#### WHAT YOU NEED TO DO
State how many lines below hold the word "Close". Give that number and no other text.

Collection entries:
★ ★ ★

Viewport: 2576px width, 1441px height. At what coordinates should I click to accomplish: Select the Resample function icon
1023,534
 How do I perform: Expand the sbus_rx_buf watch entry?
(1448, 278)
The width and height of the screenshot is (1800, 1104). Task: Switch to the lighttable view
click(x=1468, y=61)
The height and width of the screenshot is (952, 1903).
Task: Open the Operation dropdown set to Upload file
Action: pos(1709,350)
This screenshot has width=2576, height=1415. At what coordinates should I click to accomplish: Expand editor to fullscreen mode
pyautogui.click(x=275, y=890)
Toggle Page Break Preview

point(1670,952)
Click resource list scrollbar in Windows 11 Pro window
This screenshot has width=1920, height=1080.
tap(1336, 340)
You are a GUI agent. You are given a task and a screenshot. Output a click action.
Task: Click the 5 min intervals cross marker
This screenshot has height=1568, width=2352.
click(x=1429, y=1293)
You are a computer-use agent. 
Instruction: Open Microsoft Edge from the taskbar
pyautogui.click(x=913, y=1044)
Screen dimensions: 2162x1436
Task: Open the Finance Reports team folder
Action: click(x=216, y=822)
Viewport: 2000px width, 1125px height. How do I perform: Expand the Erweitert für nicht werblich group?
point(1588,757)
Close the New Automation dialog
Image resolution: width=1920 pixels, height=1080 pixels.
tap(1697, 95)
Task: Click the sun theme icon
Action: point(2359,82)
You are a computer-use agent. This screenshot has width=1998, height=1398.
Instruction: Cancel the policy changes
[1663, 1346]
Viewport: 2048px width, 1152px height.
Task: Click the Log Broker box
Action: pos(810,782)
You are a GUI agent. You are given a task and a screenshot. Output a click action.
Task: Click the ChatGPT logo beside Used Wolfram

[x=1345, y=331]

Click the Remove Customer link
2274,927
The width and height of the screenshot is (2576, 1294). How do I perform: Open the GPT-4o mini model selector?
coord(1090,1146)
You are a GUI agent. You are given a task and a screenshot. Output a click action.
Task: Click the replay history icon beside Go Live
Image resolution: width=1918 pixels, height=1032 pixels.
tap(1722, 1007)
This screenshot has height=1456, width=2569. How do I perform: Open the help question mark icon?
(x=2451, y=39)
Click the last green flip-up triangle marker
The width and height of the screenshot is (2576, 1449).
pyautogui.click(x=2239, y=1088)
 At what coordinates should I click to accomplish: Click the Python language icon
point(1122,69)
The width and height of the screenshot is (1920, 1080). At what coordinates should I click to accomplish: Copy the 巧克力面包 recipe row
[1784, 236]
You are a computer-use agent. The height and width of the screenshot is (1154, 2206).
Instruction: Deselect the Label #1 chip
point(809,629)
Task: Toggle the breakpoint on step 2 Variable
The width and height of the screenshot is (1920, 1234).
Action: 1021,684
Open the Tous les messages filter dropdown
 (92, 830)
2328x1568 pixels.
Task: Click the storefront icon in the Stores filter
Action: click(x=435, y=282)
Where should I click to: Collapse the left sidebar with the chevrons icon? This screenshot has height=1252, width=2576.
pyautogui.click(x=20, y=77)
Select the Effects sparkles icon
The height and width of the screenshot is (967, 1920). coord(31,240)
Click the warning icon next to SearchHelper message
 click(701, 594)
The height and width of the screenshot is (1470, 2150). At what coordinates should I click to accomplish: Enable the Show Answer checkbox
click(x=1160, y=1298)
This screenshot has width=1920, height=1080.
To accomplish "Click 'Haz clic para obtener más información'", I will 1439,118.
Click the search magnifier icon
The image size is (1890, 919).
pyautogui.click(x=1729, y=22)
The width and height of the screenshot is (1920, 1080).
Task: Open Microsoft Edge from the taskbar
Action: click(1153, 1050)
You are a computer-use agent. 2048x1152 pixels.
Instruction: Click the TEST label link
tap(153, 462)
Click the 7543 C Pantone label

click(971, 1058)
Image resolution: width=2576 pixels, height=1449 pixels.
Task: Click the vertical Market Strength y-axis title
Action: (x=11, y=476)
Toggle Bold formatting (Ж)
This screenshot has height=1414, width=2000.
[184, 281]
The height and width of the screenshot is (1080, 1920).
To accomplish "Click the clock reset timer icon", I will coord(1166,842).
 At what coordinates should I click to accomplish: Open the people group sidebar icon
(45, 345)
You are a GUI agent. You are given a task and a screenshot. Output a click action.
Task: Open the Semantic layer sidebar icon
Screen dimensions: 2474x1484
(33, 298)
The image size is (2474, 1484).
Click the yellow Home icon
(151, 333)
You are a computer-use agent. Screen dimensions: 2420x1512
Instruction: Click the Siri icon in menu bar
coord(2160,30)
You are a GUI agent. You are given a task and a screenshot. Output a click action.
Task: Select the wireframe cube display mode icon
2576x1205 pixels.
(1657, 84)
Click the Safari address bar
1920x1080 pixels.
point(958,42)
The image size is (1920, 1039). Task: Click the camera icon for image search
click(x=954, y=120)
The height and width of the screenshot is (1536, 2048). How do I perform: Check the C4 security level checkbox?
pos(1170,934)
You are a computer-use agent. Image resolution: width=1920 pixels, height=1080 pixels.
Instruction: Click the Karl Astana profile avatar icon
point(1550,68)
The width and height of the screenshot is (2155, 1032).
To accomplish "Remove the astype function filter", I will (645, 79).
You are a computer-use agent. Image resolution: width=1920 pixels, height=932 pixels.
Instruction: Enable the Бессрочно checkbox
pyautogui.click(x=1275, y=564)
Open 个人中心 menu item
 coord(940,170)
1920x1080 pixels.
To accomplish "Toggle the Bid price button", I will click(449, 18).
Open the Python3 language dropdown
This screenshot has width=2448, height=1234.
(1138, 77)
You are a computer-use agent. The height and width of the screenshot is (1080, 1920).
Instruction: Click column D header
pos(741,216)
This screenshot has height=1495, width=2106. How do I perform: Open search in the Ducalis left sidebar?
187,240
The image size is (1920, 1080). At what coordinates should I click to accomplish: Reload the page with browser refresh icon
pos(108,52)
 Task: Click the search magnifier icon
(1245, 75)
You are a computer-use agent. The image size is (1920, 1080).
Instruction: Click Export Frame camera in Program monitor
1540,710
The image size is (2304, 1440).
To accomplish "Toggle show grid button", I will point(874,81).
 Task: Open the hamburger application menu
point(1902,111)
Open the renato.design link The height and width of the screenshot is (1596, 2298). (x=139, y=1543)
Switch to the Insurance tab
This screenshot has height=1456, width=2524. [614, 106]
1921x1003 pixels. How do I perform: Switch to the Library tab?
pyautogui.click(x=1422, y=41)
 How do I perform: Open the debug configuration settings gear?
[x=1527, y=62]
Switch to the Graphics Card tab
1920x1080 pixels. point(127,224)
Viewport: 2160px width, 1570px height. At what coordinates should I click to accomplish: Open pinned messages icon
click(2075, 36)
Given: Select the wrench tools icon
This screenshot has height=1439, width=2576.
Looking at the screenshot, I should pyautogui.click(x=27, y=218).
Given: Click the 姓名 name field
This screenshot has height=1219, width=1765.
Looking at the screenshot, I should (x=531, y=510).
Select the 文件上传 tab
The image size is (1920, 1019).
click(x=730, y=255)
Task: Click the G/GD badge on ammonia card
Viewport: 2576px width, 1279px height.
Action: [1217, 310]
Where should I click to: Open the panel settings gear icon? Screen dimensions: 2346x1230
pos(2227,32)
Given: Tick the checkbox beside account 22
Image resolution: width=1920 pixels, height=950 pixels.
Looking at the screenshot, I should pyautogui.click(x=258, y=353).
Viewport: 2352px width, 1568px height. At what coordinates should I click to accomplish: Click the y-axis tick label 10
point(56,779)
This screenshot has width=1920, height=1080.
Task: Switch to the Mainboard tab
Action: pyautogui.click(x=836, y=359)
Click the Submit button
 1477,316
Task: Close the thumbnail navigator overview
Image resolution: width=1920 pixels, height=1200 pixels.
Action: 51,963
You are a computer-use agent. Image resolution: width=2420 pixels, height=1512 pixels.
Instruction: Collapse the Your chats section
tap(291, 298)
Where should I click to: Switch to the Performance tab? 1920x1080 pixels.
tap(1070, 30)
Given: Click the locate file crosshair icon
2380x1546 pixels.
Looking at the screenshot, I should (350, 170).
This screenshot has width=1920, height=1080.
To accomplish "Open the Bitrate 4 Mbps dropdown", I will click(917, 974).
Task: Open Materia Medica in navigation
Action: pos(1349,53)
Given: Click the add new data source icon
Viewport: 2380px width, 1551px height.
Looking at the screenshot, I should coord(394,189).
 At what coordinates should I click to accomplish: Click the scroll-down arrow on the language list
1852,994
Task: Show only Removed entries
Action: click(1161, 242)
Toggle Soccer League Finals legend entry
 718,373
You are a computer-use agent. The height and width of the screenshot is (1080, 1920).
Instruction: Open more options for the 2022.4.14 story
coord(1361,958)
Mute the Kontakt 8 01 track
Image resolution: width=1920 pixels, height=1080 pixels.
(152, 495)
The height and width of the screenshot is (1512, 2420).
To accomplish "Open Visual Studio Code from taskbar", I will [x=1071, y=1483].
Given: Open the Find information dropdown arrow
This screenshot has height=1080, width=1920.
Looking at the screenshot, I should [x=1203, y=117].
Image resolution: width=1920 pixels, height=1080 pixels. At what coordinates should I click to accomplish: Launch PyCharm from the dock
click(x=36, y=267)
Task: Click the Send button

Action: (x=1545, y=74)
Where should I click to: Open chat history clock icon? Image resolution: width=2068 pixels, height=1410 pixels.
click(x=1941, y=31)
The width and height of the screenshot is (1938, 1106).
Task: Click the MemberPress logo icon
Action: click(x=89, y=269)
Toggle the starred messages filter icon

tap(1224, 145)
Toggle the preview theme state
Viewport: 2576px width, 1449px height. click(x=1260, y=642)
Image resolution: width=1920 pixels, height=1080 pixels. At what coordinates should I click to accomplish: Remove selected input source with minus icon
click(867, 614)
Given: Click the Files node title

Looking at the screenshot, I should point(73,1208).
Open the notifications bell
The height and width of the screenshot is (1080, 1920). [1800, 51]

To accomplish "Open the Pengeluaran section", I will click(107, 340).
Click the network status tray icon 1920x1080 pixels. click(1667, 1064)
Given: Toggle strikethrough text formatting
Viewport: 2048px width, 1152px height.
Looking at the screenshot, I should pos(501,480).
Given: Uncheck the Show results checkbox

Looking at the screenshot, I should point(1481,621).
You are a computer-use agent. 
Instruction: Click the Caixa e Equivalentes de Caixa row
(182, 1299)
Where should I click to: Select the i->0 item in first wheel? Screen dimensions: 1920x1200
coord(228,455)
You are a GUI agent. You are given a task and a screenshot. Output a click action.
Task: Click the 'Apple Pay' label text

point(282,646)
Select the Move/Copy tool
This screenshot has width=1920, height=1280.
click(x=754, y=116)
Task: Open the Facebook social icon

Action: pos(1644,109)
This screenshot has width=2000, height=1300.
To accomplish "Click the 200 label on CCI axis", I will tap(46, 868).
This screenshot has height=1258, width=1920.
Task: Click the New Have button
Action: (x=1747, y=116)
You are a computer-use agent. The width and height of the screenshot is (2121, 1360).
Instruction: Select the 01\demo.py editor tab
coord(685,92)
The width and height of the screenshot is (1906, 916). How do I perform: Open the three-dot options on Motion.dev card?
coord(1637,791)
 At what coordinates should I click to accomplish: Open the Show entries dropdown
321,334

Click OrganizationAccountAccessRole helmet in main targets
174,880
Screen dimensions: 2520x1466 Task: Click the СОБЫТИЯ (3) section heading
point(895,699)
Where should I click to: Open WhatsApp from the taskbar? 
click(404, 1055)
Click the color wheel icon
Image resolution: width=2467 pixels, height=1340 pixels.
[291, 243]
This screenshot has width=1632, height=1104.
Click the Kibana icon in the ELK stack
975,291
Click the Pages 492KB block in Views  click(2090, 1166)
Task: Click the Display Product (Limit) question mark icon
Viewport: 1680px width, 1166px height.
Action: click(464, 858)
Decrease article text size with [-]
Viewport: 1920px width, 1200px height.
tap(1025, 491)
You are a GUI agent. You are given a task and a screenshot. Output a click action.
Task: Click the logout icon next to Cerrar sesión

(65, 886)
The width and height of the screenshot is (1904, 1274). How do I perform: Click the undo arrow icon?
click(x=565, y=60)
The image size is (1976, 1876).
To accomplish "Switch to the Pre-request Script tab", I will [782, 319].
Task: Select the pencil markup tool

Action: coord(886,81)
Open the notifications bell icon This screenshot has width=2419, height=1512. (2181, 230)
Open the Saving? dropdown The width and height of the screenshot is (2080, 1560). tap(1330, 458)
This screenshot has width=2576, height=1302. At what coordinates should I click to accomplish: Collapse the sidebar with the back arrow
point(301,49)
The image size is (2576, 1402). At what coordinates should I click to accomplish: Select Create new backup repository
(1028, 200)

★ ★ ★

#### RESPONSE TO THE EXERCISE
2